En un momento de tensión política y legal, Raúl Castro hizo su primera aparición pública tras las acusaciones en su contra en Estados Unidos. La reaparición ocurrió durante un homenaje en La Habana, en un acto que fue interpretado como un respaldo del régimen cubano a su figura y a su legado.
El acto en el Teatro Karl Marx
El pasado 3 de junio, en el Teatro Karl Marx de La Habana, se conmemoró el 95 cumpleaños de Raúl Castro y el 65 aniversario de la fundación del Ministerio del Interior (MININT). En ese evento, el presidente Miguel Díaz-Canel elogió públicamente a Castro, destacando su influencia en la seguridad del Estado cubano y en la historia de la nación.
Palabras de Díaz-Canel y respaldo a Castro
Durante su intervención, Díaz-Canel vinculó ambos aniversarios y afirmó que la creación del MININT responde a una idea concebida por Castro en la guerrilla del Segundo Frente. Además, calificó a Raúl Castro como “jefe militar, dirigente político de talla internacional, compañero de luchas, familiar cercano y hombre imprescindible de la Revolución”.
El mandatario también resaltó que Castro “significa heroísmo, dignidad y es escudo moral”. La intervención se centró en exaltar la figura del exgobernante, quien cumplió 95 años el 3 de junio, y en defenderlo de las acusaciones presentadas por Estados Unidos.
Contexto político y legal
La aparición pública de Castro contrastó con su ausencia en otros eventos recientes, como la Tribuna Antiimperialista del 22 de mayo, lo que generó especulaciones sobre su salud en redes sociales.
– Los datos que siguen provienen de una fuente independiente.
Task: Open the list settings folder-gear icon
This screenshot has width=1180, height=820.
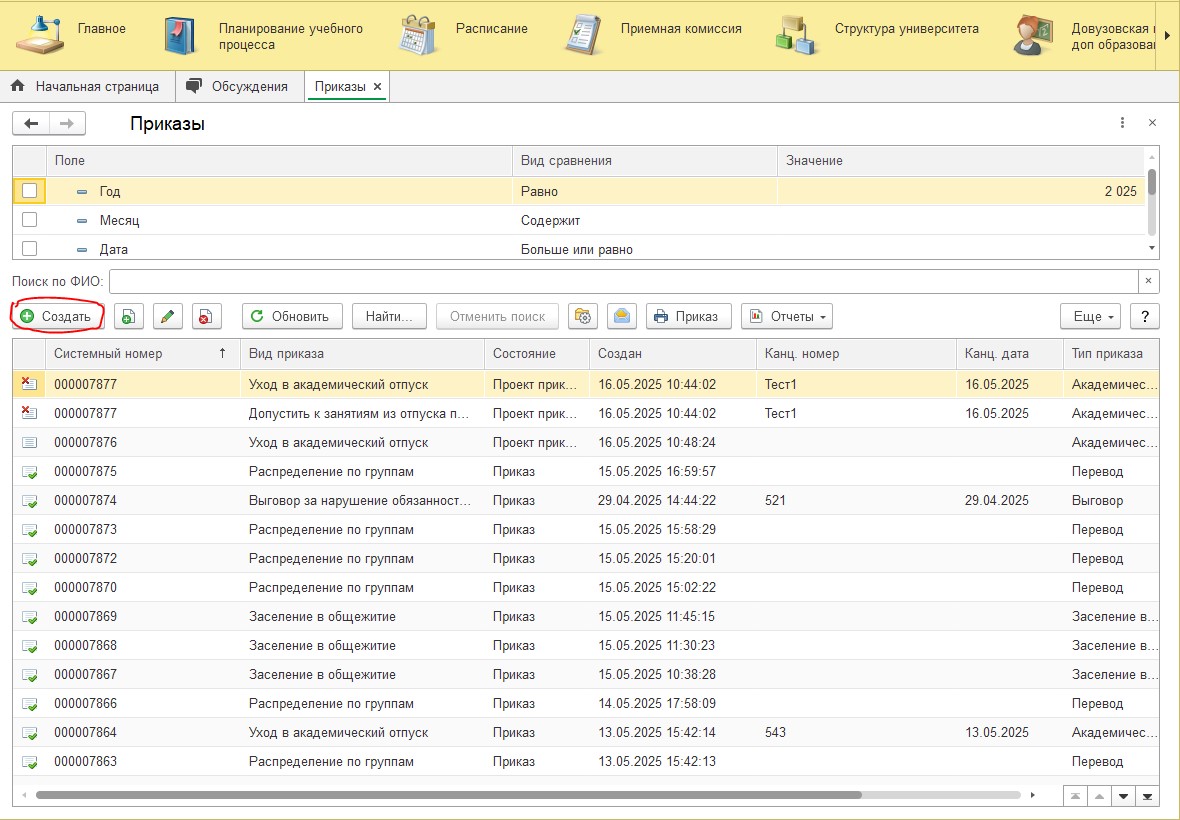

Mientras tanto, la fiscalía federal del sur de Florida ha iniciado procedimientos para intentar llevarlo ante la justicia estadounidense, en relación con el derribo de avionetas de Hermanos al Rescate en 1996.
El Departamento del Tesoro de EE. UU. también sancionó a Díaz-Canel y a otros miembros del régimen, incluyendo a familiares y entidades vinculadas al aparato militar cubano. La medida busca presionar al régimen y reforzar las acusaciones contra Castro, quien también habría sido señalado por cargos de conspiración para asesinar a ciudadanos estadounidenses y por la destrucción de aeronaves.
Repercusiones y análisis
La reaparición de Raúl Castro en un acto oficial, en medio de las sanciones y acusaciones, refleja la intención del régimen de mostrar unidad y respaldo a su figura. Sin embargo, también evidencia las tensiones internas y externas que enfrenta Cuba en un contexto de crisis económica, escasez y migración masiva.
Este evento puede interpretarse como un mensaje político dirigido tanto a la comunidad internacional como a la población interna, en un momento en que las acusaciones y sanciones buscan debilitar la legitimidad del liderazgo cubano. La figura de Castro, aún vigente en el discurso oficial, continúa siendo un símbolo de resistencia y de la historia de la revolución.
¿Qué sigue?
La situación legal y política de Raúl Castro aún está en desarrollo, y su reaparición pública no significa que las investigaciones en su contra hayan concluido. La tensión entre el régimen y las autoridades estadounidenses continúa, y el futuro de Castro en este escenario legal sigue siendo incierto.
Este episodio invita a reflexionar sobre el peso simbólico y político de figuras como Castro en Cuba, y sobre cómo las sanciones internacionales buscan afectar su legado y su influencia en la política cubana.